- [Exercise data]
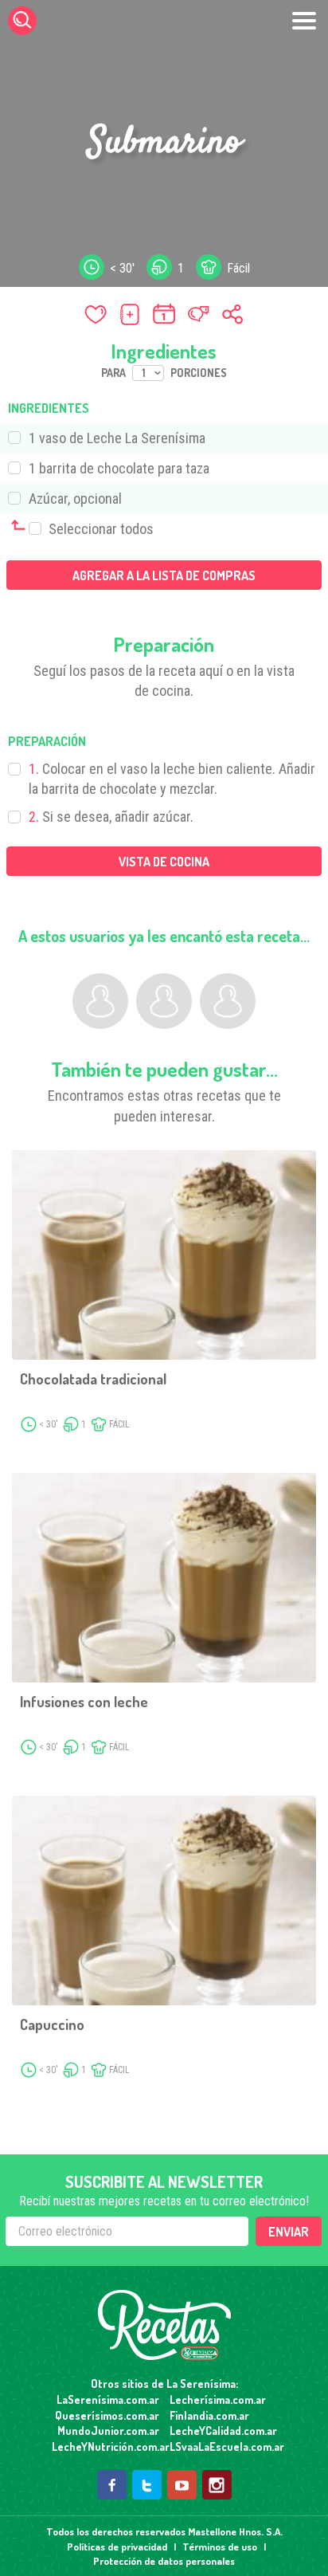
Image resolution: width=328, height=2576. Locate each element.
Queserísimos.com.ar (107, 2415)
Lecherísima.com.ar (218, 2399)
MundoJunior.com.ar (108, 2430)
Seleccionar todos (99, 528)
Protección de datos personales (164, 2560)
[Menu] (304, 20)
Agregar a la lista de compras (164, 575)
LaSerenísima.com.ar (108, 2399)
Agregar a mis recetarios (130, 314)
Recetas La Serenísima (164, 2325)
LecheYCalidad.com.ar (223, 2430)
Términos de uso (219, 2546)
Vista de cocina (164, 862)
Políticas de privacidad (117, 2546)
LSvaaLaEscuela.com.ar (223, 2446)
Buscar (22, 20)
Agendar (164, 314)
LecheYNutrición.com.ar (105, 2446)
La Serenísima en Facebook (112, 2484)
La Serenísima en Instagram (217, 2484)
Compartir (232, 314)
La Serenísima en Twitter (147, 2484)
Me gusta (95, 314)
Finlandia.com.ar (209, 2415)
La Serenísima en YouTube (182, 2484)
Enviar (288, 2232)
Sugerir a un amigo (198, 314)
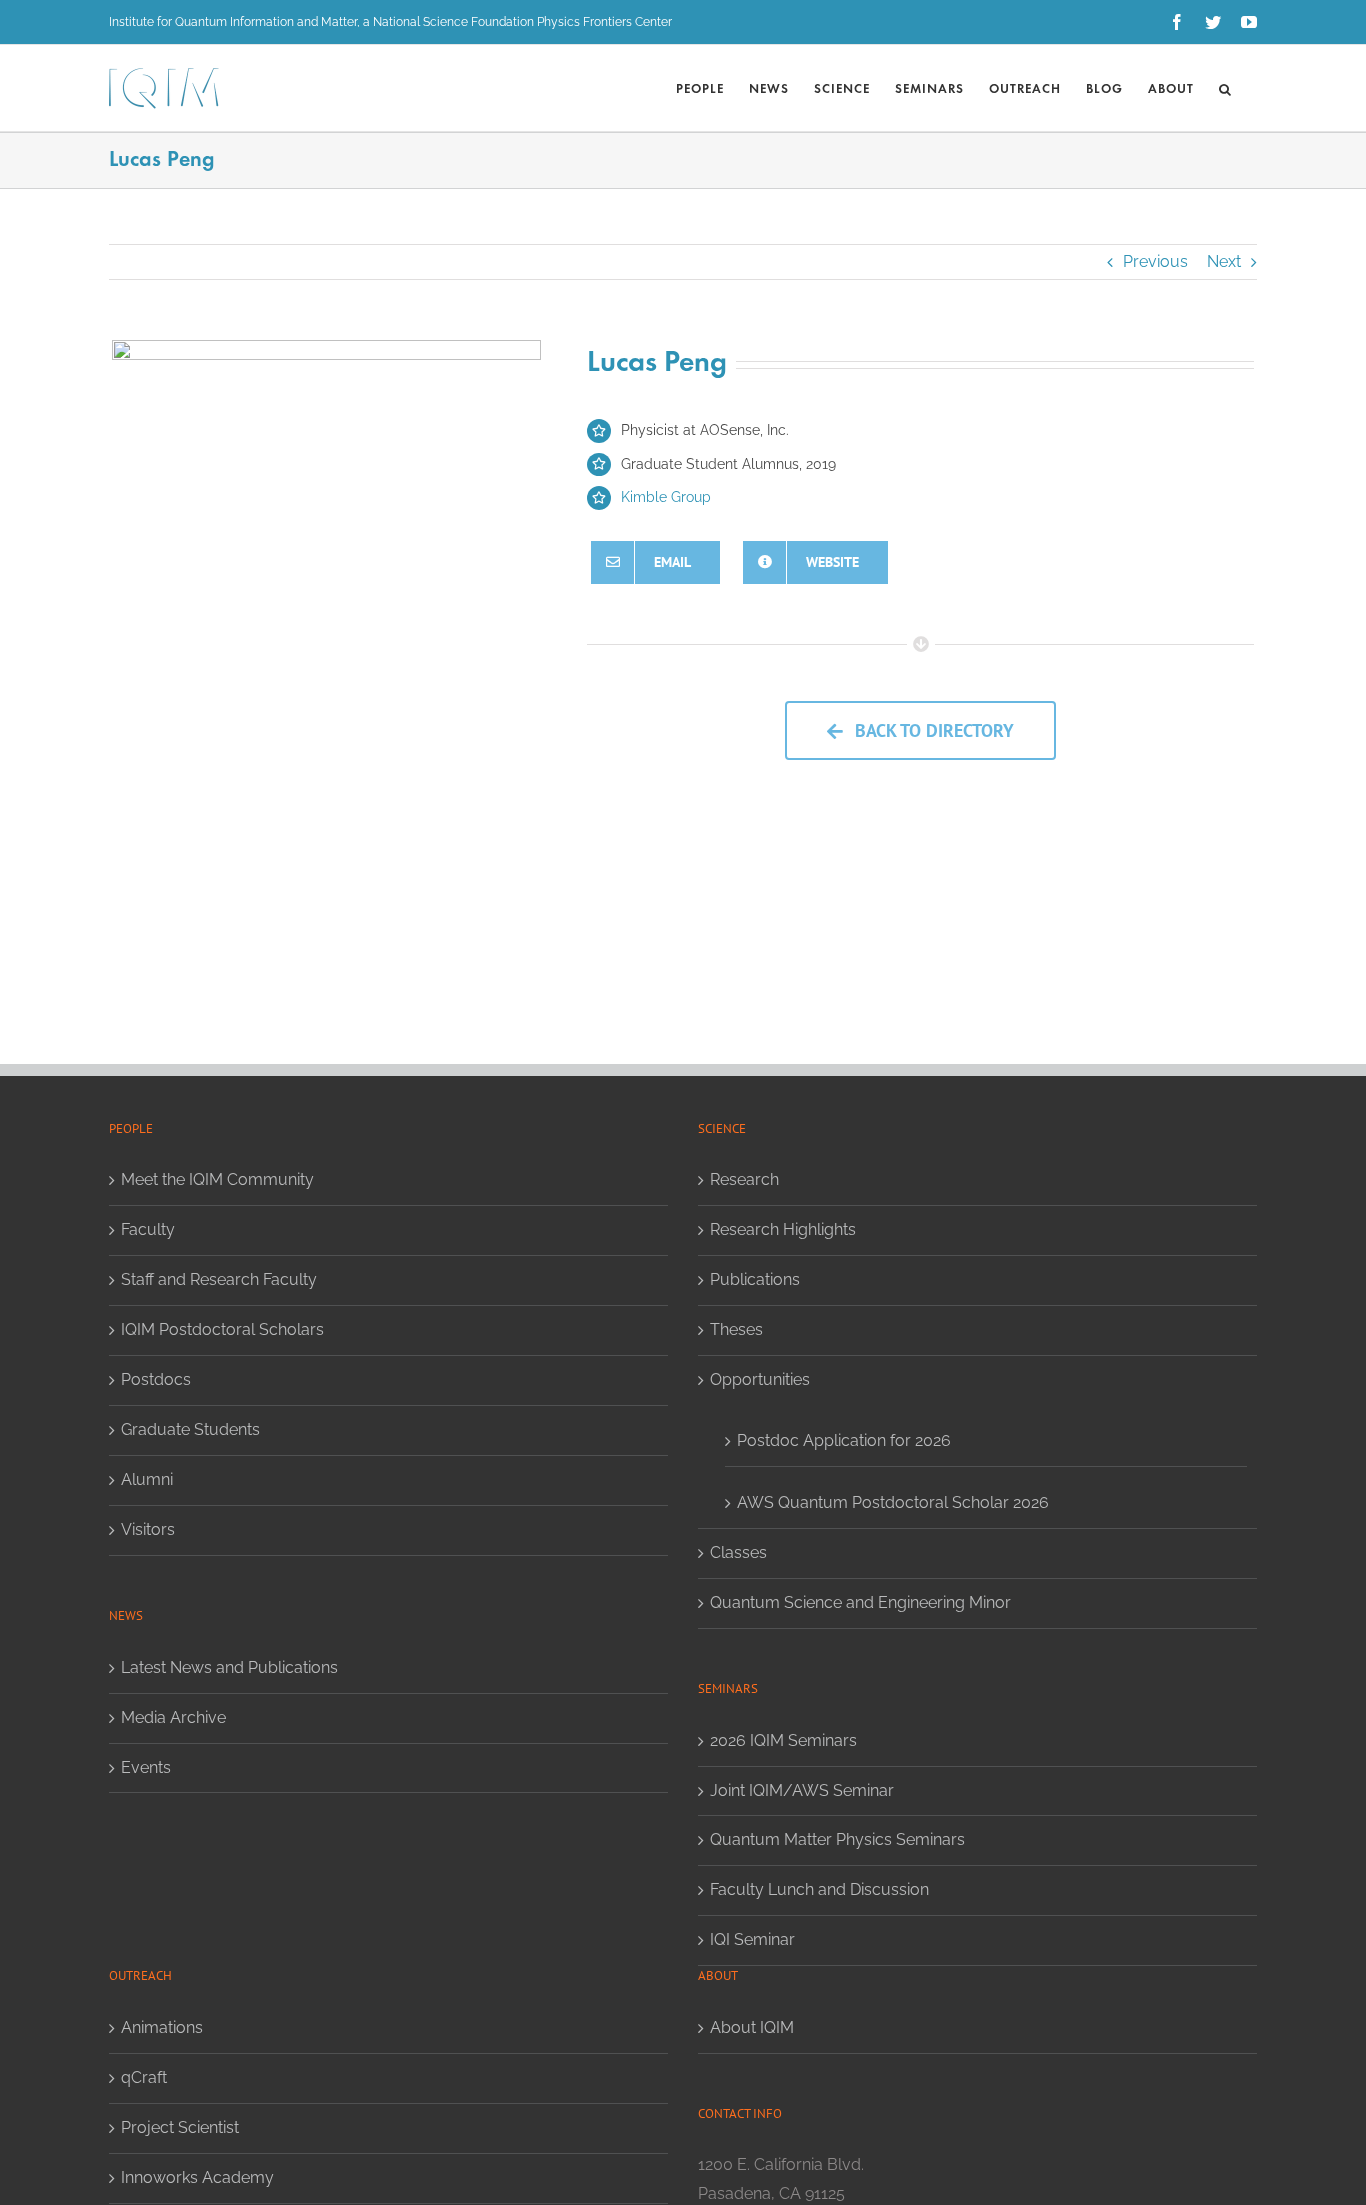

- [Exercise requirements] Among the lines of the data, identify those with the word "Agregar". Copy each of them.

- [Answer box]
Agregar a la lista de compras (164, 575)
Agregar a mis recetarios (130, 314)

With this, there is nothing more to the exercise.